Máscaras

O termo em voga hoje em dia é “lifestyle design”, sobretudo nos meios de comunicação online.

Há uns anos, era “desenvolvimento pessoal.” Ainda hoje são lançados livros sob essa chancela. Os livros, afinal de contas, para melhor e para pior (mas fundamentalmente para melhor) movem-se mais devagar do que a internet.

Antes disso, era “auto-ajuda.” Mas deixou de ser, porque neste mundo moderno, só os fracos precisam de ajuda.

Há muito, muito tempo – no tempo em que os animais falavam, como costumava dizer a minha avó – o termo era ainda outro:

“Filosofia.”

A arte que levava o homem a conhecer-se a si próprio, a descobrir os seus valores, o caminho pelo qual se podia orientar no mind, segundo eles.

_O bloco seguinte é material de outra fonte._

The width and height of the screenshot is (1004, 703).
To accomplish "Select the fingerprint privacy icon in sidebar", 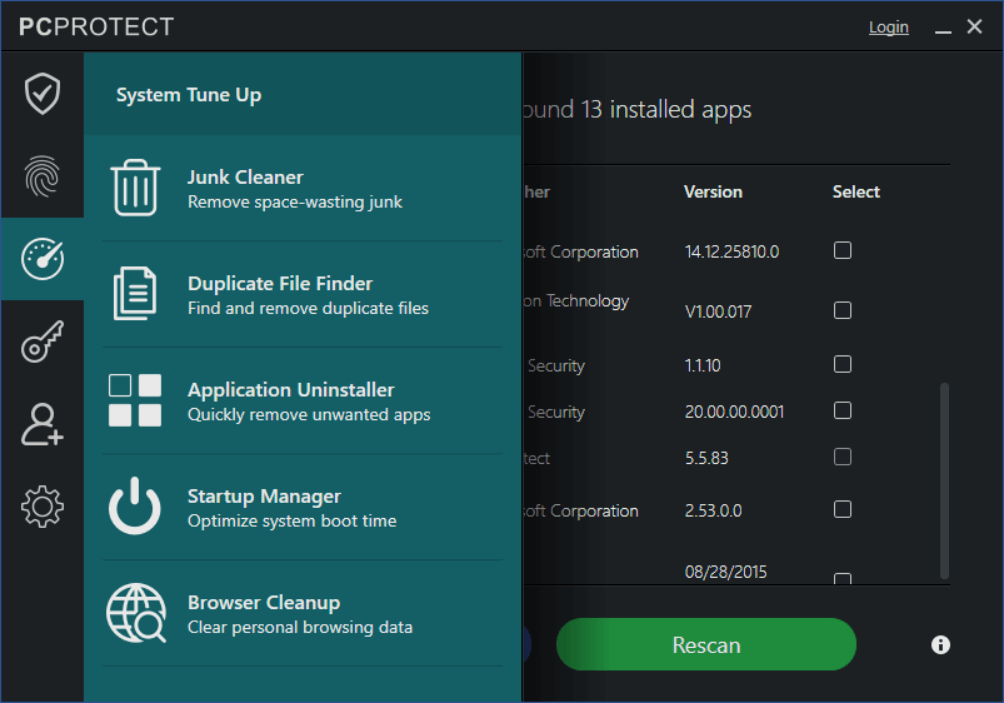I will click(42, 177).

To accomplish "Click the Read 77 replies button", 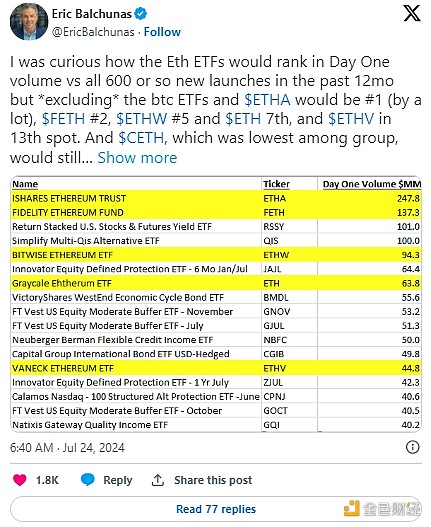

A reputação da Filosofia foi destruída pelas escolas, mas não conseguimos passar sem ela. É importante demais, é essencial demais, é único manual (isto é, conjunto de manuais) que temos para viver.

Por isso camuflamo-la. Vestimos-lhe outros trajes, cobrimos-lhe a face com máscaras religiosas, espirituais ou mesmo comerciais (ou qualquer combinação das três) e damos-lhe outros nomes. 

E serve, vai servindo, mas perde-se sempre qualquer coisa com a tradução. Porque cada máscara vem com a sua própria bagagem.

Quantas mais disciplinas sagradas terá a escola violado?